If you're looking for more specific guidance, the test kitchen in the United States says that 1/2 to 1 pound pasta is 2 quarts enough, 1/2 to 4 quarts, 6 quarts from 1 to 2 pounds. -
Know when to add salt to water
There are two main problems with adding water first.
First, salt does not dissolve well in cold water.
Second, when the undissolved salt is in contact with the stainless steel, it causes the surface to sag
It's not so much a functional issue as a cosmetic issue, but it's preventable.
Adding salt when the water is boiling can solve these two problems.
But how much salt you add is a key step to make sure your dish doesn't taste short.
Looking around, the answer seems to be as much as the fish in the salty sea.

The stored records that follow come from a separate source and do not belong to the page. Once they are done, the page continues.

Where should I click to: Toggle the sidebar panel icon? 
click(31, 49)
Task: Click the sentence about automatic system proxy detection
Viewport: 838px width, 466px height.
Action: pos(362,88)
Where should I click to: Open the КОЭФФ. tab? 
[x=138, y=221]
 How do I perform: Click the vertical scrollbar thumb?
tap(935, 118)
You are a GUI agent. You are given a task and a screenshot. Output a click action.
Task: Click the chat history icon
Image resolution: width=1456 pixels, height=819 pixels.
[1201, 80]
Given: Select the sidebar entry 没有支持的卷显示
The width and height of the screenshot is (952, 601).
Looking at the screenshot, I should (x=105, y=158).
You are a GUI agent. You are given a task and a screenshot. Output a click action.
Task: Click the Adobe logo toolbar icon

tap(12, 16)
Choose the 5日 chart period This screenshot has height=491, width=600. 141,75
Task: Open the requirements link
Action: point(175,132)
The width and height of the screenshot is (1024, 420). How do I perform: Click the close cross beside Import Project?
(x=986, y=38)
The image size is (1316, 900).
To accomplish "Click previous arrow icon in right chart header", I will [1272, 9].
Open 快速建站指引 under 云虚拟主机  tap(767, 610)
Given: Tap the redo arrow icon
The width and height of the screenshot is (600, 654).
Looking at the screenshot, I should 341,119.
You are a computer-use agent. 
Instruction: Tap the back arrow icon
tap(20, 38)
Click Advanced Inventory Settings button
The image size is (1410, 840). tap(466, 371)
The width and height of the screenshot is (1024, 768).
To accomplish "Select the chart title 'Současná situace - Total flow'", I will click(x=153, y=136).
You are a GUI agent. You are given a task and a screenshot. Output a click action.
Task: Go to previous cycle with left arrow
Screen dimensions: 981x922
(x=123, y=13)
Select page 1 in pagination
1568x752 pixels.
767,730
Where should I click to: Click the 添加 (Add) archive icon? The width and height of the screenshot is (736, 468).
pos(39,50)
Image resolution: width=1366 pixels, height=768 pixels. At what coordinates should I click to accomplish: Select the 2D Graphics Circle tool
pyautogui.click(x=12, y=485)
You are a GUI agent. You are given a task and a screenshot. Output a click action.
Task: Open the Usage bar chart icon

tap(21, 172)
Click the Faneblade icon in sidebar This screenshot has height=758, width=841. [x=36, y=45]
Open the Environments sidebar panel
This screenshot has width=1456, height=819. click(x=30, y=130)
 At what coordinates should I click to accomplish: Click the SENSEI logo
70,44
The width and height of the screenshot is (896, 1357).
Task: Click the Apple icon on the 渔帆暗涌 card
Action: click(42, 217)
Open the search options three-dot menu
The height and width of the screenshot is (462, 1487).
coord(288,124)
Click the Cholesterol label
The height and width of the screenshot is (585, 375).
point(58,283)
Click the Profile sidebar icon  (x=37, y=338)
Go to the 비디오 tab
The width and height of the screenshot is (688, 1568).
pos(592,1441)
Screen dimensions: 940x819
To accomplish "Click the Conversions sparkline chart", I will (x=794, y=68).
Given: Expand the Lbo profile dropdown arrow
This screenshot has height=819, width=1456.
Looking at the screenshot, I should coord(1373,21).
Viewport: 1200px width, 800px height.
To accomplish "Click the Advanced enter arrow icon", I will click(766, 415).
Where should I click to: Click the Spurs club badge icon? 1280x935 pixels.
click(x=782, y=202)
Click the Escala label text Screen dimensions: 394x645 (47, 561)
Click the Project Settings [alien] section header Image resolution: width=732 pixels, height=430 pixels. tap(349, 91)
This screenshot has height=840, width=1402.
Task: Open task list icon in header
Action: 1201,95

Adler recommends dehydration of 1 teaspoon of Jewish salt per quart;
Test the kitchen in the United States, 1 tablespoon of salt per quart;
Serious diet cooking director Daniel Gritzer makes a series of suggestions based on the type of salt you use and the level of salinity you pursue.
Start in the middle and start to understand your taste preferences, which may vary depending on what you put on the pasta. -
We 've all heard that pasta should be cooked until the end, but that means it's still a bit tight, in other words.
Adler says you can judge this by taking out a piece of pasta from the water with pliers or slotted spoons and running it in cold water (
Do this just for testing, not for your pasta). Take a bite -
You will feel a little resistant, but not too much. (
Adler's mother told him that it is not ready if it sticks to your teeth. )
Then look at what's inside the pasta.
For a shape like pasta or pasta, you will see a small dot in the center where the pasta is not fully cooked yet, as it is cooked from the outside.
In a shape like penne or rigatoni, you will see a thin ring in the center.
Adler said that when the ratio is about 90% cooked to 10% unfamiliar, you have reached the right level of donation.
When you put the pasta back in the pan and stir it with sauce or ingredients, it will finish cooking. -
Save a little water.
Take a coffee cup or convenient liquid measuring cup to scoop up some salty starch water before you drain the pasta.
You can use it to dilute the sauce if needed.
In this way, the sauce has the opportunity to stick evenly to all the pasta.
Adler brings an extra tip for your dish: a little more fat.
Now that you already know how to do it well, the butter knob or a little extra hair --
Virgin olive oil is the last step in a plate of polished pasta.